Data in this exercise
:::::

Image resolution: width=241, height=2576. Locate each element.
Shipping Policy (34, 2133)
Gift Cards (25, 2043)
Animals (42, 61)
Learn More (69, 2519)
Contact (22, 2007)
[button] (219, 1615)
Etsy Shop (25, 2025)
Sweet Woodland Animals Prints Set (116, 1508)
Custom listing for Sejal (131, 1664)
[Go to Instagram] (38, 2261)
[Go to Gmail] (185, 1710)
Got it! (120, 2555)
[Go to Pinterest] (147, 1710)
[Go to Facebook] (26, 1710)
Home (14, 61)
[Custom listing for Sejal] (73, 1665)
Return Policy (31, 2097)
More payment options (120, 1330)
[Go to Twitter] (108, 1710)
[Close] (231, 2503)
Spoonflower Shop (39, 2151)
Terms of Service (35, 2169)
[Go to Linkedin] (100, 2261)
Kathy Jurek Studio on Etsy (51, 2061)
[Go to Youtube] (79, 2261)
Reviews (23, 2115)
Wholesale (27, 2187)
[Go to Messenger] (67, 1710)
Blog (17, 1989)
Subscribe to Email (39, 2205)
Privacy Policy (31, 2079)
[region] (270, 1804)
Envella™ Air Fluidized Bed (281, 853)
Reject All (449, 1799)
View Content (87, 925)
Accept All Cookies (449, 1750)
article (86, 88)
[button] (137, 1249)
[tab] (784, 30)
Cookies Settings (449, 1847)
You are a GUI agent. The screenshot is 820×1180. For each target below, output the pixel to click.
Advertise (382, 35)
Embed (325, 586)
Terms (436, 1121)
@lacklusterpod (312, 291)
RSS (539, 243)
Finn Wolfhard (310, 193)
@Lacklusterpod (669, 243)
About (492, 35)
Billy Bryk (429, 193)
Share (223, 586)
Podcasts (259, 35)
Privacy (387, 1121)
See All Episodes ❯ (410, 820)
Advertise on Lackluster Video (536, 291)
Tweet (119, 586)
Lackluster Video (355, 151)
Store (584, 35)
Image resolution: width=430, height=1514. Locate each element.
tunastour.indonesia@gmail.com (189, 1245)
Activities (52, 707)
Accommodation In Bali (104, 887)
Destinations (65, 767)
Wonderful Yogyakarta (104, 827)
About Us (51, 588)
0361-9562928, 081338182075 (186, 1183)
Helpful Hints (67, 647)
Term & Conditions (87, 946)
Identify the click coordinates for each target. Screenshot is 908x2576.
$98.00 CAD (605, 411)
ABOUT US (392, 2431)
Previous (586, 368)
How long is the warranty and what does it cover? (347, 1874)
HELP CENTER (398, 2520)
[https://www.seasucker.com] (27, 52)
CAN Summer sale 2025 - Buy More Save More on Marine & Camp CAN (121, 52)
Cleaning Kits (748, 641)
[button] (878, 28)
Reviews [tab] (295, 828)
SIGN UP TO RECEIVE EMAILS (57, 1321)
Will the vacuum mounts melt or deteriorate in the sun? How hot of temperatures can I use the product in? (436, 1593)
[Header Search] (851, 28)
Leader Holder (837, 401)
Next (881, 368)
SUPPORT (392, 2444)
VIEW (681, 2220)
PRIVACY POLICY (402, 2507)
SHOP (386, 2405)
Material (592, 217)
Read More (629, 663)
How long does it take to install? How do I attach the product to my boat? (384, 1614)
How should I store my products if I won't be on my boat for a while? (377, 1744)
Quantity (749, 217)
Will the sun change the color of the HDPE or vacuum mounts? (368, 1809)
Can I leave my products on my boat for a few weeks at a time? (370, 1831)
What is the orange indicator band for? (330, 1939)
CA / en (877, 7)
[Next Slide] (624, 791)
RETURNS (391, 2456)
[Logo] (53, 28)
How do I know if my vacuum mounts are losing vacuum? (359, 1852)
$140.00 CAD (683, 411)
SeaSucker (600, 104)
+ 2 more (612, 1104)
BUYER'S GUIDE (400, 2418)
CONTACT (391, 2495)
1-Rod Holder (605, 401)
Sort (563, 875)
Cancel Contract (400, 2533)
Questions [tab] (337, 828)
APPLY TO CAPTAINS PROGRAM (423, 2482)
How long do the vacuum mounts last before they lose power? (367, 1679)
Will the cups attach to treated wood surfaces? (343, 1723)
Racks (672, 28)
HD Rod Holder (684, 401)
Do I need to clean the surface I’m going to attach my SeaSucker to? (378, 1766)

:::::

Exercise description
The expected response is the material above given again line by line, from its first line to the line holding "[Go to Pinterest] (147, 1710)", inclusive.

Solution to this problem
Image resolution: width=241, height=2576. Locate each element.
Shipping Policy (34, 2133)
Gift Cards (25, 2043)
Animals (42, 61)
Learn More (69, 2519)
Contact (22, 2007)
[button] (219, 1615)
Etsy Shop (25, 2025)
Sweet Woodland Animals Prints Set (116, 1508)
Custom listing for Sejal (131, 1664)
[Go to Instagram] (38, 2261)
[Go to Gmail] (185, 1710)
Got it! (120, 2555)
[Go to Pinterest] (147, 1710)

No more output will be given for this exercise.